- _Assigned task_:
Extract precisely the lines of the entries below, from the first line through the line containing "This screenshot has height=644, width=1206.".

- _Records to process_:
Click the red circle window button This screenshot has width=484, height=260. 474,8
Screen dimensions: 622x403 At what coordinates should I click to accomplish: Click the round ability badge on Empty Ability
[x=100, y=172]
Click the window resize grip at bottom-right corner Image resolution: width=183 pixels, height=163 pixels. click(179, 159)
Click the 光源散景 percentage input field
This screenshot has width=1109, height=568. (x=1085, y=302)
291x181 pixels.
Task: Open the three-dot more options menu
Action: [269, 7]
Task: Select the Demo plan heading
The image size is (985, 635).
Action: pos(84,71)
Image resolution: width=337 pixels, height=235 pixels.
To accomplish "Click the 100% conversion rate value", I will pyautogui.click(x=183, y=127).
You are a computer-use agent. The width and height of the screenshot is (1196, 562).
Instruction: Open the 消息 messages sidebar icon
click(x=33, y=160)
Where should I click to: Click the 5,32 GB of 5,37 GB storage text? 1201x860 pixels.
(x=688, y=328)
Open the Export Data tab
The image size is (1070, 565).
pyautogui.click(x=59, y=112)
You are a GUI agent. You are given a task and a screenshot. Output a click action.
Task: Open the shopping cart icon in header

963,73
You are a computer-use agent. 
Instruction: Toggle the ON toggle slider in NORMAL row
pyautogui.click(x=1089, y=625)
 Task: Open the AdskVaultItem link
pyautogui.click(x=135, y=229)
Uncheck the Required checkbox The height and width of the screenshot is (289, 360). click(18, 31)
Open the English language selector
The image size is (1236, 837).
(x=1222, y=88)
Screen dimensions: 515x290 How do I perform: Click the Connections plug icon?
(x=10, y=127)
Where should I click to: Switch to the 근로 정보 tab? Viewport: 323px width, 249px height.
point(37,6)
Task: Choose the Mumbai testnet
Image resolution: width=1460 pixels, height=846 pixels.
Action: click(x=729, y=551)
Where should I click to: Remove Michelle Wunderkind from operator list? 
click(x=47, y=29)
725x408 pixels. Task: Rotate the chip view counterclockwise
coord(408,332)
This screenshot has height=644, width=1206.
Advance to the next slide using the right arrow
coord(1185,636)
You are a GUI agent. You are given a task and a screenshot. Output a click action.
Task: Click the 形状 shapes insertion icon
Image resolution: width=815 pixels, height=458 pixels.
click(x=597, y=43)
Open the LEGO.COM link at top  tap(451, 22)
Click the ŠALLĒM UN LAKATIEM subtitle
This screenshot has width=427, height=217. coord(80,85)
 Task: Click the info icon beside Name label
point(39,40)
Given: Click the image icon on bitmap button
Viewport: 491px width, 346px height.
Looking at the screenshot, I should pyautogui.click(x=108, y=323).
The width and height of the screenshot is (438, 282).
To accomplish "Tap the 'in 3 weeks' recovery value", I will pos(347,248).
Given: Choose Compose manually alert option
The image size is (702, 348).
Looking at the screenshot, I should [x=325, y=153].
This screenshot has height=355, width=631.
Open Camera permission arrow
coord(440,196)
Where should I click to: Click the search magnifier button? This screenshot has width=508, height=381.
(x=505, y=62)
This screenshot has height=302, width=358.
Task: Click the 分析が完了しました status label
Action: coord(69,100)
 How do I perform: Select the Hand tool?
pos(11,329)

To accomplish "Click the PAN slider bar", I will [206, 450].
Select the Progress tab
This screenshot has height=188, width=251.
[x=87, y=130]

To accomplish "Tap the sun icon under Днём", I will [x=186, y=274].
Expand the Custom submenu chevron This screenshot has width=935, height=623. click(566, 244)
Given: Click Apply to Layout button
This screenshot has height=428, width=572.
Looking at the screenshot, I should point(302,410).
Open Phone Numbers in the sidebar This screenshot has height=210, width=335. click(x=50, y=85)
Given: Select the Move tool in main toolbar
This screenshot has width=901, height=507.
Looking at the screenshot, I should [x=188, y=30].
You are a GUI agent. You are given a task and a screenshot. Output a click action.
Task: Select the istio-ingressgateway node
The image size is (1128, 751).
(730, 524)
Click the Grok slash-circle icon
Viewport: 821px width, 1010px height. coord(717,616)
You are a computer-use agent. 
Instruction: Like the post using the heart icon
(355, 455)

- _Expected answer_:
Click the red circle window button This screenshot has width=484, height=260. 474,8
Screen dimensions: 622x403 At what coordinates should I click to accomplish: Click the round ability badge on Empty Ability
[x=100, y=172]
Click the window resize grip at bottom-right corner Image resolution: width=183 pixels, height=163 pixels. click(179, 159)
Click the 光源散景 percentage input field
This screenshot has width=1109, height=568. (x=1085, y=302)
291x181 pixels.
Task: Open the three-dot more options menu
Action: [269, 7]
Task: Select the Demo plan heading
The image size is (985, 635).
Action: pos(84,71)
Image resolution: width=337 pixels, height=235 pixels.
To accomplish "Click the 100% conversion rate value", I will pyautogui.click(x=183, y=127).
You are a computer-use agent. The width and height of the screenshot is (1196, 562).
Instruction: Open the 消息 messages sidebar icon
click(x=33, y=160)
Where should I click to: Click the 5,32 GB of 5,37 GB storage text? 1201x860 pixels.
(x=688, y=328)
Open the Export Data tab
The image size is (1070, 565).
pyautogui.click(x=59, y=112)
You are a GUI agent. You are given a task and a screenshot. Output a click action.
Task: Open the shopping cart icon in header

963,73
You are a computer-use agent. 
Instruction: Toggle the ON toggle slider in NORMAL row
pyautogui.click(x=1089, y=625)
 Task: Open the AdskVaultItem link
pyautogui.click(x=135, y=229)
Uncheck the Required checkbox The height and width of the screenshot is (289, 360). click(18, 31)
Open the English language selector
The image size is (1236, 837).
(x=1222, y=88)
Screen dimensions: 515x290 How do I perform: Click the Connections plug icon?
(x=10, y=127)
Where should I click to: Switch to the 근로 정보 tab? Viewport: 323px width, 249px height.
point(37,6)
Task: Choose the Mumbai testnet
Image resolution: width=1460 pixels, height=846 pixels.
Action: click(x=729, y=551)
Where should I click to: Remove Michelle Wunderkind from operator list? 
click(x=47, y=29)
725x408 pixels. Task: Rotate the chip view counterclockwise
coord(408,332)
This screenshot has height=644, width=1206.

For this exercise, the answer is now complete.